When I say corporations need to be held to higher standards and need more transparency, this is what I'm talking about and why.

5 comments:

armagh444 said...

This is a perfect example of why I am not a libertarian.

But that's a whole other topic . . . one I'm actually thinking of writing about on my blog sometime this weekend.

For the moment, suffice to say that you're not the only one who is outraged by this sort of thing.

DBB said...

See, this should not be a reason to not be a libertarian - there's nothing libertarian about breaking the law or being a silent partner to fraud. Free trade only works with transparency and stiff penalties for crap like that.

hedera said...

In fact, it was behavior of this type that caused the SEC to be created originally, although Enron did take it to new and imaginative heights. Just think what they could have accomplished if they'd turned all that ingenuity to legal pursuits!

But I agree with armagh444, the reason we have the regulations that business hates so much is that business has proven, time and time again, that even WITH Big Brother peering over their shoulders all the time, you can't trust them any farther than a dog can spit.

DBB said...

That's because big government and big business are in cahoots. If government were smaller and unable to help big corporations, part of that problem would be eliminated.

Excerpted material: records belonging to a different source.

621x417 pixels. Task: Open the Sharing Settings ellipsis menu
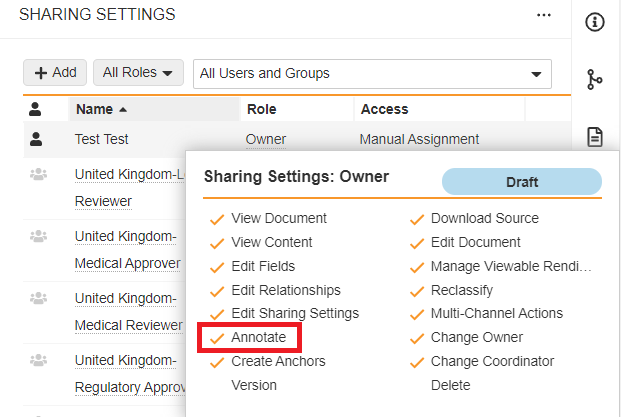click(x=544, y=15)
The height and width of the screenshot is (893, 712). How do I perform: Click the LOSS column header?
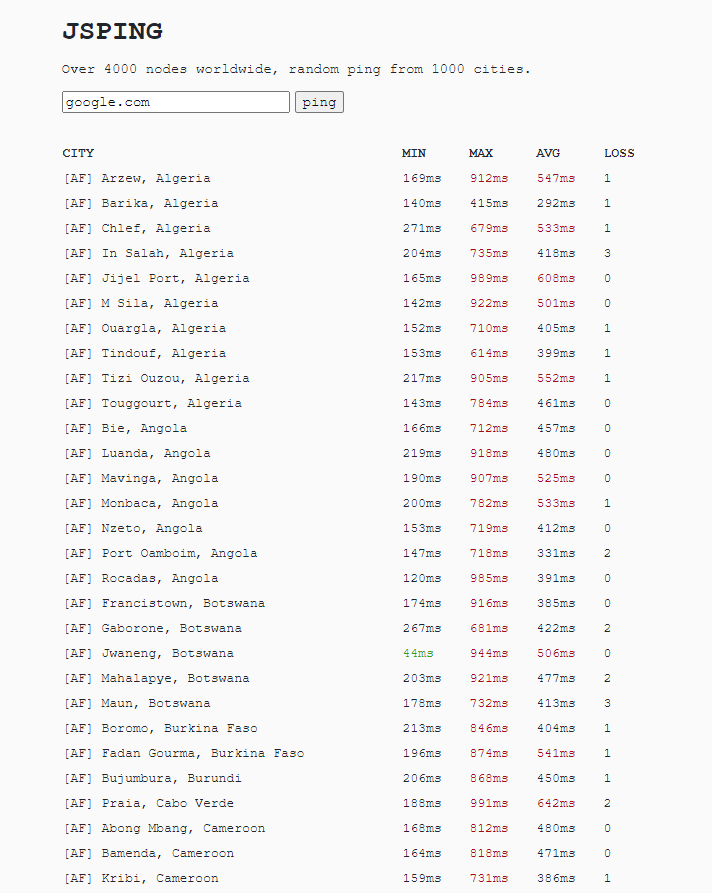[619, 153]
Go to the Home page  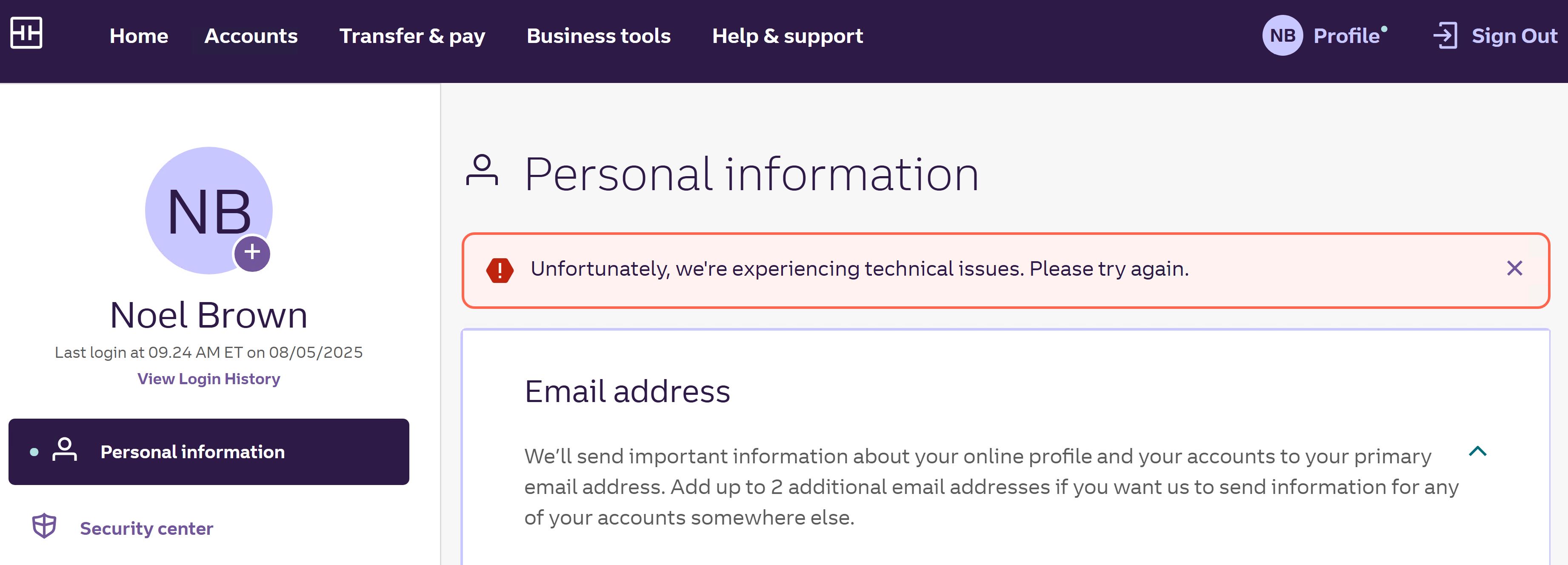click(139, 36)
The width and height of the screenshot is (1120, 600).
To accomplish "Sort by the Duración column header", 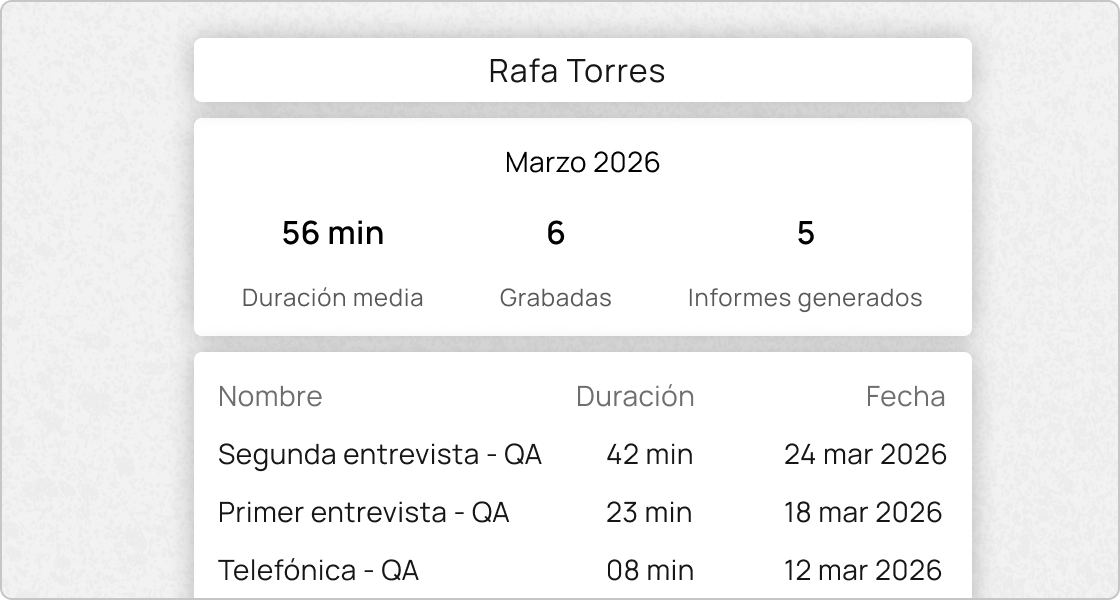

You can't trust government to regulate any industry that has huge piles of cash to buy government. That's why the ultimate solution is a market solution - regulate corporations to be more open and transparent to their shareholders, hold all executives criminally accontable for deliberately hiding things like that, and then when the shareholders know what a company is doing, they won't be able to get away with it. Ultimately who Enron screwed the most was its owners, the shareholders. If they had known what was going on they never would have bought any more stock - they would have sold it, and the implosion would never have occurred. The problem was the accounting rules that allowed them to hide so much for so long.

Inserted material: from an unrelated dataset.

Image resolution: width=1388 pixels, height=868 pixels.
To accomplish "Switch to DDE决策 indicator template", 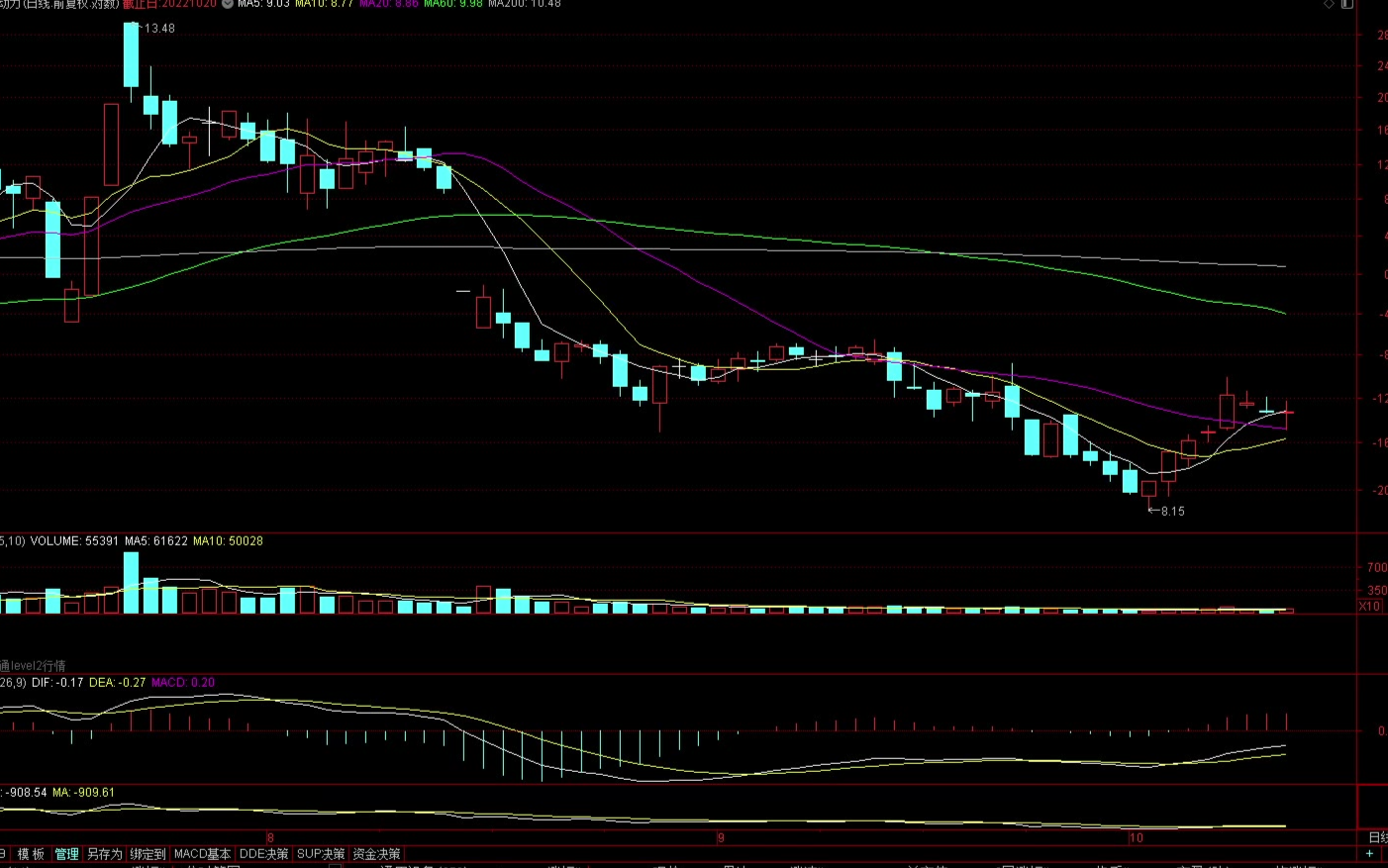I will point(263,853).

Government can't be counted on to hold a company accountable. But shareholders always will, assuming they know what is going on. They have strong financial incentive to do so.

Stephen said...

What's the deal on Kmart? From my viewpoint, which is a dark cave, it looked like Kmart was allowed to screw most of it's stock holders, and come out with enough cash to buy Sears. I expected the SEC to come down hard on them. I still expect to see some mega trial over it. Did i miss something?